The third factor involves irreparable injury. Would Trump be irreversibly harmed if the Justice Department kept the material? Yes, Cannon had concluded, for two reasons that Trump recycled for the panel: First, he claimed that prosecutors could improperly reveal “sensitive information” included in the cache of materiel; second, Trump claimed that he might face the stigma of future prosecution. “It is not clear whether [Trump] and the district court mean classified information or information that is sensitive to [Trump] personally,” Pryor pointedly observed. The panel said that the former concern would injure the United States, not Trump personally. As for the latter matter, a rule against the possibility of being stigmatized by a potential prosecution would affect just about every single criminal case tried in the republic.

Oh, speaking of the stigma of prosecution, Pryor and the rest of the panel seemed less than amused by that supposed injury. “No doubt the threat of prosecution can weigh heavily on the mind of anyone under investigation,” he wrote, before adding that “that ordinary experience cannot support extraordinary jurisdiction.” On the fourth and final factor—whether this is Trump’s only lawful remedy—the panel’s patience finally thins. “All these arguments are a sideshow,” Pryor wrote. “The real question that guides our analysis is this—adequate remedy for what?” There was no constitutional violation here, he observed, so there is nothing for the court to resolve.

That brought the panel to the unspoken final factor that shaped the lower court’s reasoning, such as it was: the notion that Donald Trump is a very special guy who deserves very special treatment because he used to be the president of the United States. “It is indeed extraordinary for a warrant to be executed at the home of a former president—but not in a way that affects our legal analysis or otherwise gives the judiciary license to interfere in an ongoing investigation,” Pryor wrote, quoting from a founding-era Supreme Court ruling. “To create a special exception here would defy our Nation’s foundational principle that our law applies ‘to all, without regard to numbers, wealth, or rank.’”

Much of the panel’s analysis is aimed at Trump’s specific arguments before it, but there is also a palpable disdain for Cannon’s handling of the case to this point. At every point possible, the Eleventh Circuit highlighted the shortcomings in her analysis of precedent, the limited scope of her inquiries on factual matters, and the perfunctory way in which she applied the appropriate legal tests—all of which happened to tilt things in Trump’s favor. By their very nature, appeals courts often criticize rulings made by lower court judges. Even by these standards and expectations, the panel took great pains to make it unusually clear that Cannon had not just made a few simple mistakes.

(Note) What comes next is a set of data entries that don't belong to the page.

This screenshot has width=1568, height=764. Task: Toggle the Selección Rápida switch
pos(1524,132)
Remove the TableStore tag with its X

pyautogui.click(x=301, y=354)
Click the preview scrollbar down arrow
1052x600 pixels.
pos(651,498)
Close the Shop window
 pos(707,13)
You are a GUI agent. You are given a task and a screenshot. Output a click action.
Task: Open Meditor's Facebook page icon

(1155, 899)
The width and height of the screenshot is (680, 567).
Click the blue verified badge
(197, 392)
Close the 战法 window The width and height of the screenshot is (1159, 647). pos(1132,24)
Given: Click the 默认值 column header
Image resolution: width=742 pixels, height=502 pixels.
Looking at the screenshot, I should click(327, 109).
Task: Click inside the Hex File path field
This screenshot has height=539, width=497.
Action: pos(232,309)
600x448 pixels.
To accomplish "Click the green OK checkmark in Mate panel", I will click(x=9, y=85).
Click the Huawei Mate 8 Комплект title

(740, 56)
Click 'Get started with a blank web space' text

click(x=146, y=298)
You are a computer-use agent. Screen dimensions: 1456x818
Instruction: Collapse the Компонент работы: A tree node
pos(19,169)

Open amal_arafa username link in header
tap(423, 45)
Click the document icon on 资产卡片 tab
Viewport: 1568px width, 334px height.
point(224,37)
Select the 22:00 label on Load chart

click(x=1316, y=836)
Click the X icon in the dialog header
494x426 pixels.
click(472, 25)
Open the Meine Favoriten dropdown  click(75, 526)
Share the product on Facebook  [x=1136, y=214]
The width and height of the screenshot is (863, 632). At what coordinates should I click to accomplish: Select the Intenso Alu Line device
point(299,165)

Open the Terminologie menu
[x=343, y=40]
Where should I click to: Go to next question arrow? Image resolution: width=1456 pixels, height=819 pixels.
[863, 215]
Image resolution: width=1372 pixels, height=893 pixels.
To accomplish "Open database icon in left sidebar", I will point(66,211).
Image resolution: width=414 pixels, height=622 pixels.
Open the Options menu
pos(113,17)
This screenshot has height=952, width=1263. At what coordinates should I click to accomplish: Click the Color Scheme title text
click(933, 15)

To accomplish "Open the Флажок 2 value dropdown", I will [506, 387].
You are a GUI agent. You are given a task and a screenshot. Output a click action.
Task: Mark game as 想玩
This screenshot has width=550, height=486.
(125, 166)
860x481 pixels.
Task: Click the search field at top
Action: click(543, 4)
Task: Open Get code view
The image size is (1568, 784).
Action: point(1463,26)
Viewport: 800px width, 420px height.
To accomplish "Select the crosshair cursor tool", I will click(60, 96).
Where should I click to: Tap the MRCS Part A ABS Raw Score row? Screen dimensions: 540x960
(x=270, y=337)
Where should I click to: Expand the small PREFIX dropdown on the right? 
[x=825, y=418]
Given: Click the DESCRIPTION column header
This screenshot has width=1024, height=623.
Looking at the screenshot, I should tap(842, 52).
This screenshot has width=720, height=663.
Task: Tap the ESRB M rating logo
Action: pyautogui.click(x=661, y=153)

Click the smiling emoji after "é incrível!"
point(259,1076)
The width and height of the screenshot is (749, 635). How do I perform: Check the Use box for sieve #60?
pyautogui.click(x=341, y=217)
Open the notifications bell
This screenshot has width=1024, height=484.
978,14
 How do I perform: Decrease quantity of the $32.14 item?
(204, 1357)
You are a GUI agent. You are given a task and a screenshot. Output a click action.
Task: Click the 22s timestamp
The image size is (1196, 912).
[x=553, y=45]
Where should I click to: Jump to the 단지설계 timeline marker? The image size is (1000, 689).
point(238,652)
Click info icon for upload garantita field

This is, technically speaking, not the end of the road for Trump on this matter. He could theoretically ask the entire Eleventh Circuit to review the panel’s decision in a special super-panel. Trump might very well take a glance at the roster of judges on the court—one George W. Bush appointee, four Democratic appointees, and six Trump appointees—and reckon that the math will work out in his favor. But even this cynical approach would probably be a mistaken one: All three judges on the panel that issued the ruling were Republican appointees, and two of them had been appointed by Trump himself.

That would leave the Supreme Court as Trump’s last best possible hope to delay and obstruct the Mar-a-Lago investigation. As I recently noted, however, the justices aren’t exactly an ally of Trump when it comes to his personal legal battles. Within the last few weeks, the justices have turned down Trump’s requests to intervene in this very case on a separate procedural question, and to keep his tax returns from Congress. Both efforts went nowhere. Trump was lucky last August to find a judge who was willing to embrace his self-serving, slapdash theories of special presidential immunity. The rest of the country is lucky that Cannon’s judicial colleagues don’t agree with her.